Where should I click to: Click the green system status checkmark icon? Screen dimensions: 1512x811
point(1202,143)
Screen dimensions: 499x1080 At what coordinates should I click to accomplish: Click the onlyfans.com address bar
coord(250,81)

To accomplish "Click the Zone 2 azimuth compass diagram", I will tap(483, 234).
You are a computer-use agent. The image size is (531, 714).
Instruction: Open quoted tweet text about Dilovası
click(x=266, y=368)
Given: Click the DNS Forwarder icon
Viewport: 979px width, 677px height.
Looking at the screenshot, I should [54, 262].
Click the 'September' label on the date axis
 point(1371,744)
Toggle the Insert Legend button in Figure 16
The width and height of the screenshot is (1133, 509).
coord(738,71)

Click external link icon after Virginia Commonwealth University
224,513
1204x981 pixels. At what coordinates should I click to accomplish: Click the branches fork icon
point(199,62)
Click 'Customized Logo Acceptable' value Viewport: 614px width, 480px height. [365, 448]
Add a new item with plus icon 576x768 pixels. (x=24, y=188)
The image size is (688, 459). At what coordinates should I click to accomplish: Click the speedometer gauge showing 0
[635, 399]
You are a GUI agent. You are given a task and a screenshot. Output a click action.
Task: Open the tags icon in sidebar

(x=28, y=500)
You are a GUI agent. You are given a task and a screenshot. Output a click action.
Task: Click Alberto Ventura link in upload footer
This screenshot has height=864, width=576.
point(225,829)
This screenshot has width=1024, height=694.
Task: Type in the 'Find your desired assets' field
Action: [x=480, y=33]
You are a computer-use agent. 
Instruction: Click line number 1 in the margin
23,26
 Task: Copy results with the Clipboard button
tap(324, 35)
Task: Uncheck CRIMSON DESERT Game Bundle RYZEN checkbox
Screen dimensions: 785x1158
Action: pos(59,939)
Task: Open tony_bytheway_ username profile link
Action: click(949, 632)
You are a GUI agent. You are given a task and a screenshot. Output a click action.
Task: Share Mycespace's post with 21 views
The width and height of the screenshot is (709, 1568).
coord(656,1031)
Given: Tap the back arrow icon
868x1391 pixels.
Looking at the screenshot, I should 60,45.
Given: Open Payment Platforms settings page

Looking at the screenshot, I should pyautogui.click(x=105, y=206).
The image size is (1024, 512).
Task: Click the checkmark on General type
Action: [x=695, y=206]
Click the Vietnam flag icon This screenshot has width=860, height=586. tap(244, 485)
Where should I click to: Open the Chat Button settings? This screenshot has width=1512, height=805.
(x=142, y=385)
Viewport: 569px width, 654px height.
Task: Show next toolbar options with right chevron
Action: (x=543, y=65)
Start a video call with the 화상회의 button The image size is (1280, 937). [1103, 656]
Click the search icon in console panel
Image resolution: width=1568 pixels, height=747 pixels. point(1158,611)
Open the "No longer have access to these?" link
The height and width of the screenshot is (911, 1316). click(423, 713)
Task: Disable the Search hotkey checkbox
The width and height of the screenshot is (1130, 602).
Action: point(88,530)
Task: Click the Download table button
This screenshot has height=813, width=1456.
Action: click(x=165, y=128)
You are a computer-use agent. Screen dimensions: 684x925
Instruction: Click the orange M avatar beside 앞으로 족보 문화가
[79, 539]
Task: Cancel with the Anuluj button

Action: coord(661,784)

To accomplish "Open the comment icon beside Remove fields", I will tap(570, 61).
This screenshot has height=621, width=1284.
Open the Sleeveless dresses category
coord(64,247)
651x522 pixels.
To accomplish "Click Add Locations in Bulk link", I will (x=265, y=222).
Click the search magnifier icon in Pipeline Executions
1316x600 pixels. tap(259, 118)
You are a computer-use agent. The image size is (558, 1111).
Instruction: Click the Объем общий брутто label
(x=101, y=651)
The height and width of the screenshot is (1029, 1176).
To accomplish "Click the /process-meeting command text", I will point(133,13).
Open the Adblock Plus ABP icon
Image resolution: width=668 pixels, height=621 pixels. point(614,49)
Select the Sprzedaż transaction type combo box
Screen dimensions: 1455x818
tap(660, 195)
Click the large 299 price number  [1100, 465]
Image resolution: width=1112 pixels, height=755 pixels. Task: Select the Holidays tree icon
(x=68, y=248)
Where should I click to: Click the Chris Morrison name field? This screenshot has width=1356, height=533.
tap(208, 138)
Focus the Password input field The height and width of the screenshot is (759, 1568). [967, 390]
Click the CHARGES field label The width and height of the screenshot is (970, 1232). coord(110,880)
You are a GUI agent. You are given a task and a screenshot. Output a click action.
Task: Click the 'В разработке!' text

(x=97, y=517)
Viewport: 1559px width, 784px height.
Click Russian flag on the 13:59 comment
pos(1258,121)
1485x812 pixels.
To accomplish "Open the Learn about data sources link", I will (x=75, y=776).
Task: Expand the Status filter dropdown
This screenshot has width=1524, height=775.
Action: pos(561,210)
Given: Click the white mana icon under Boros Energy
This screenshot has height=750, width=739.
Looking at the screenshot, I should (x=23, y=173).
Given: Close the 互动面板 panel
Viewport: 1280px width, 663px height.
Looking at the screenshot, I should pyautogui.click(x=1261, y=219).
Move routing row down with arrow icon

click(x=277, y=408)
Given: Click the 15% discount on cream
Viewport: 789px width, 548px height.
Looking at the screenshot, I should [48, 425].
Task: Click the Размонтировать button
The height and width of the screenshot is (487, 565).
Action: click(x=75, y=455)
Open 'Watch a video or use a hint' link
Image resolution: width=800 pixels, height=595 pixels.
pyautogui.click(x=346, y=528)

**Task statement:** Within the material above, copy exactly the lines from the line that holds "Instruction: Click the orange" up to and including the line that holds "651x522 pixels.".

**Answer for this exercise:**
Instruction: Click the orange M avatar beside 앞으로 족보 문화가
[79, 539]
Task: Cancel with the Anuluj button

Action: coord(661,784)

To accomplish "Open the comment icon beside Remove fields", I will tap(570, 61).
This screenshot has height=621, width=1284.
Open the Sleeveless dresses category
coord(64,247)
651x522 pixels.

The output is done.